WASHINGTON — The Senate’s fiscal year 2021 state and foreign operations budget bill provides roughly the same amount of funding for aid as last year, though it has a couple of notable differences from the House of Representatives bill — including no emergency COVID-19 funding.
The bill, released by the Senate Committee on Appropriations Tuesday, includes $55.2 billion for state and foreign operations spending, well above President Donald Trump’s request, which would have substantially cut the aid budget and about the same amount that the Senate proposed last year.
The U.S. House of Representatives appropriations committee has released its annual funding bill for fiscal year 2021. Here's a breakdown of where funds are going and the details of the COVID-19 response funding that's included.
The funding bill is good for the development community and perhaps even better than what some had expected given discussions earlier this year, one development advocate who asked for anonymity to speak freely, told Devex. Other development experts said that it demonstrates once again that Congress is willing to push back against proposed cuts, but also called for Congress to pass supplemental funding for global COVID-19 response.
The Senate bill provides a slight increase in funding for global health funding above what was enacted in fiscal year 2020 and included a $175 million increase for global health security funding. The House bill proposed $805 million for family planning, while the Senate includes $461 million, which is the most significant difference in the global health budget between the two.
The Senate bill also doesn’t include any funding for the World Health Organization or the U.N. Population Fund, which both get funding in the House proposal, as expected due to the politics around involvement with both institutions during the Trump administration.
The House bill includes about $10 billion in emergency COVID-19 funding, which the Senate bill does not. That didn’t come as a surprise to several development experts. The philosophical view of Senate leadership is that emergency assistance shouldn’t be included in funding bills, so it was never going to be included, the development advocate said.
The advocate said that it doesn’t change the dynamics of trying to find ways to fund the global response. Congress continues to negotiate a supplemental COVID-19 funding bill — a pared-down version which may be considered in the coming weeks, but is not likely to include global funding. And while the Senate didn’t want to violate spending caps or include emergency funding in the bills, the final compromise agreement between the House and Senate could end up with some emergency assistance included in the package, as could future supplemental funding bills, the advocate said.
In prior deals when funding was pared down through negotiations the “end result was not something we were thrilled about as a community,” said Loyce Pace, the president and executive director of the Global Health Council, adding the community needs to continue to push for supplemental funding for the global COVID-19 response.
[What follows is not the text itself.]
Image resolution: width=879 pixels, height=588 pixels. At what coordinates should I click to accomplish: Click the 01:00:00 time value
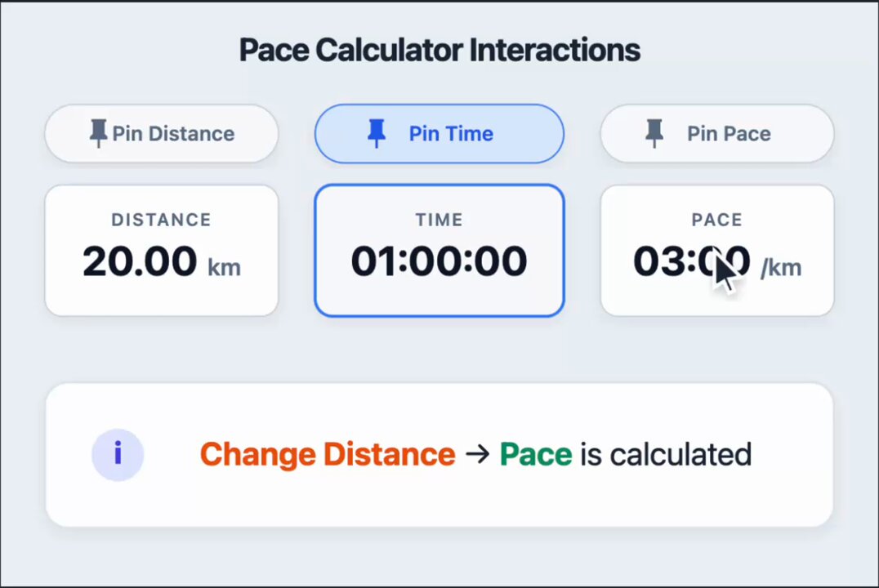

Global health advocates are calling for about $20 billion in emergency appropriations for the response.
“I don’t know how else we can frame it or what else is required to really break through the urgency of now,” she said. “We cannot continue to put off this essential investment.”
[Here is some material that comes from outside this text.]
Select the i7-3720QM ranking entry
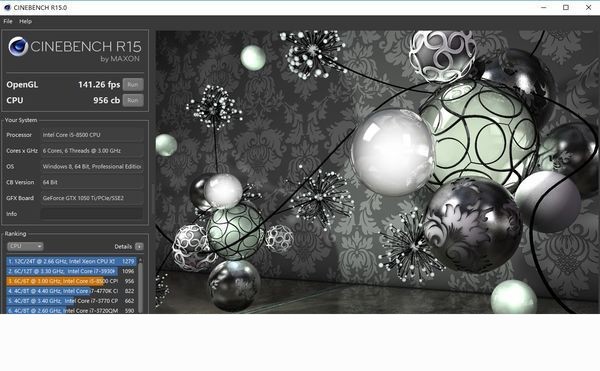The width and height of the screenshot is (600, 371). 71,310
The consensus at the moment seems to be that a lot is unclear about how quickly a COVID-19 supplemental bill might move or how quickly the budget process would proceed. While there have been some indications that Congress wants to pass a budget quickly, most of the development advocates Devex spoke to said it’s more likely there will be continuing resolution to buy more time past the Dec. 11 deadline to fund the government, and that decisions could even be pushed into the new year.
Outside of global health, another major difference between the House and Senate proposals is how they chose to fund the U.S. International Development Finance Corporation. The Senate proposed $821 million in funding for the new agency, about what the administration had requested, compared to the House’s $311 million.
The key difference is how much funding each body is willing to provide to underwrite the agency’s equity investments, which several development advocates have been pushing to have scored differently so it wouldn’t require as large an appropriation. At the moment the investments have to be funded like grants, with the expectation of a total loss of the funds.
When word came out earlier this year that DFC might see such a large funding increase it raised concerns from a number of development advocates, who worried that the agency would get a boost in funding at the expense of other development priorities. “This is the exact outcome we were all concerned would happen,” Conor Savoy, the executive director of the Modernizing Foreign Assistance Network, told Devex.